- _What the task requires_: Each record is to be printed again precisely as it reads.

_ _ _ _ _ _ _

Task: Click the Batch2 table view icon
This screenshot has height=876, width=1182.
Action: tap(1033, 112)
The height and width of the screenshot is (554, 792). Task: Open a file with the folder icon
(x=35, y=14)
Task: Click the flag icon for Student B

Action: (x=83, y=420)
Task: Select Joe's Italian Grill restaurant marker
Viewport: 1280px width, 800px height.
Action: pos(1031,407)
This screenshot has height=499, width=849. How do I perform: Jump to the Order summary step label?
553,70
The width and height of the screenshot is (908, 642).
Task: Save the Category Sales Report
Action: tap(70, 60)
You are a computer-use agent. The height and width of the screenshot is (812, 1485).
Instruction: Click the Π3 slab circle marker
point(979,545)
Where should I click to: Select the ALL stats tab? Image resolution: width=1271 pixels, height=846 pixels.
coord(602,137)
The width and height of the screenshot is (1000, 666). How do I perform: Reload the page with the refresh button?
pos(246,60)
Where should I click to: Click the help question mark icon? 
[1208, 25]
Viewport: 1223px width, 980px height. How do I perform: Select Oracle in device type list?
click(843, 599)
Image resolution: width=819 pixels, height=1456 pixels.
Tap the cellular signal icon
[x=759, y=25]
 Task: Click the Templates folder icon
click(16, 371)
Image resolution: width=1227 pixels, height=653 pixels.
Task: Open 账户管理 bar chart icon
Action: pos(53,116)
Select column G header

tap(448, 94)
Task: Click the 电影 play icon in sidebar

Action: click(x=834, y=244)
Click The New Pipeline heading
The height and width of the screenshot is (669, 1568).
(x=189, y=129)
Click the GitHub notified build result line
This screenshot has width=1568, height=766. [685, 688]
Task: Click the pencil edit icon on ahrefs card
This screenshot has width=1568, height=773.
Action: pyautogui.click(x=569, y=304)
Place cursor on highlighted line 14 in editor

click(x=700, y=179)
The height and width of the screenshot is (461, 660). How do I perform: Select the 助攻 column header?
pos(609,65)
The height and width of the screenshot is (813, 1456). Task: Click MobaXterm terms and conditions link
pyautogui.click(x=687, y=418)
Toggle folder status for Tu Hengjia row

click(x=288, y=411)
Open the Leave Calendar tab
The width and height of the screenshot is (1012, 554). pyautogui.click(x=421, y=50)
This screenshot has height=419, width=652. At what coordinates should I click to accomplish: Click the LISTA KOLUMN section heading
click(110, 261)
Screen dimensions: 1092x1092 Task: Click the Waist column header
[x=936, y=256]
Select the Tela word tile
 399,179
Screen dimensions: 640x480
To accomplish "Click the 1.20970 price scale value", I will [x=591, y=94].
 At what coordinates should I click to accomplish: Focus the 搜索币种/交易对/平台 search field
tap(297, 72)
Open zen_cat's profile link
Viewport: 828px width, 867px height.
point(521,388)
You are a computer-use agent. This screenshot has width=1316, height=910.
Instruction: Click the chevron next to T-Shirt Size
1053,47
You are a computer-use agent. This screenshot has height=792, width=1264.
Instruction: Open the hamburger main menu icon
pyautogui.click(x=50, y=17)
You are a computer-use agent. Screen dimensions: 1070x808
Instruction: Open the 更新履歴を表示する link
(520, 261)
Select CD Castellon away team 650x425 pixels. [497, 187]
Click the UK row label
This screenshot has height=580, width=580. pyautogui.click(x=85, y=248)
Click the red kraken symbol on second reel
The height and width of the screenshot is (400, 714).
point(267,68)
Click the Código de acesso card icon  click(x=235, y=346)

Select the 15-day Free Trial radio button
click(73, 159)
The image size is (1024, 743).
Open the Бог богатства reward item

_ _ _ _ _ _ _

- _Solution for this problem_:
Task: Click the Batch2 table view icon
This screenshot has height=876, width=1182.
Action: tap(1033, 112)
The height and width of the screenshot is (554, 792). Task: Open a file with the folder icon
(x=35, y=14)
Task: Click the flag icon for Student B

Action: (x=83, y=420)
Task: Select Joe's Italian Grill restaurant marker
Viewport: 1280px width, 800px height.
Action: pos(1031,407)
This screenshot has height=499, width=849. How do I perform: Jump to the Order summary step label?
553,70
The width and height of the screenshot is (908, 642).
Task: Save the Category Sales Report
Action: tap(70, 60)
You are a computer-use agent. The height and width of the screenshot is (812, 1485).
Instruction: Click the Π3 slab circle marker
point(979,545)
Where should I click to: Select the ALL stats tab? Image resolution: width=1271 pixels, height=846 pixels.
coord(602,137)
The width and height of the screenshot is (1000, 666). How do I perform: Reload the page with the refresh button?
pos(246,60)
Where should I click to: Click the help question mark icon? 
[1208, 25]
Viewport: 1223px width, 980px height. How do I perform: Select Oracle in device type list?
click(843, 599)
Image resolution: width=819 pixels, height=1456 pixels.
Tap the cellular signal icon
[x=759, y=25]
 Task: Click the Templates folder icon
click(16, 371)
Image resolution: width=1227 pixels, height=653 pixels.
Task: Open 账户管理 bar chart icon
Action: pos(53,116)
Select column G header

tap(448, 94)
Task: Click the 电影 play icon in sidebar

Action: click(x=834, y=244)
Click The New Pipeline heading
The height and width of the screenshot is (669, 1568).
(x=189, y=129)
Click the GitHub notified build result line
This screenshot has width=1568, height=766. [685, 688]
Task: Click the pencil edit icon on ahrefs card
This screenshot has width=1568, height=773.
Action: pyautogui.click(x=569, y=304)
Place cursor on highlighted line 14 in editor

click(x=700, y=179)
The height and width of the screenshot is (461, 660). How do I perform: Select the 助攻 column header?
pos(609,65)
The height and width of the screenshot is (813, 1456). Task: Click MobaXterm terms and conditions link
pyautogui.click(x=687, y=418)
Toggle folder status for Tu Hengjia row

click(x=288, y=411)
Open the Leave Calendar tab
The width and height of the screenshot is (1012, 554). pyautogui.click(x=421, y=50)
This screenshot has height=419, width=652. At what coordinates should I click to accomplish: Click the LISTA KOLUMN section heading
click(110, 261)
Screen dimensions: 1092x1092 Task: Click the Waist column header
[x=936, y=256]
Select the Tela word tile
 399,179
Screen dimensions: 640x480
To accomplish "Click the 1.20970 price scale value", I will [x=591, y=94].
 At what coordinates should I click to accomplish: Focus the 搜索币种/交易对/平台 search field
tap(297, 72)
Open zen_cat's profile link
Viewport: 828px width, 867px height.
point(521,388)
You are a computer-use agent. This screenshot has width=1316, height=910.
Instruction: Click the chevron next to T-Shirt Size
1053,47
You are a computer-use agent. This screenshot has height=792, width=1264.
Instruction: Open the hamburger main menu icon
pyautogui.click(x=50, y=17)
You are a computer-use agent. Screen dimensions: 1070x808
Instruction: Open the 更新履歴を表示する link
(520, 261)
Select CD Castellon away team 650x425 pixels. [497, 187]
Click the UK row label
This screenshot has height=580, width=580. pyautogui.click(x=85, y=248)
Click the red kraken symbol on second reel
The height and width of the screenshot is (400, 714).
point(267,68)
Click the Código de acesso card icon  click(x=235, y=346)

Select the 15-day Free Trial radio button
click(73, 159)
The image size is (1024, 743).
Open the Бог богатства reward item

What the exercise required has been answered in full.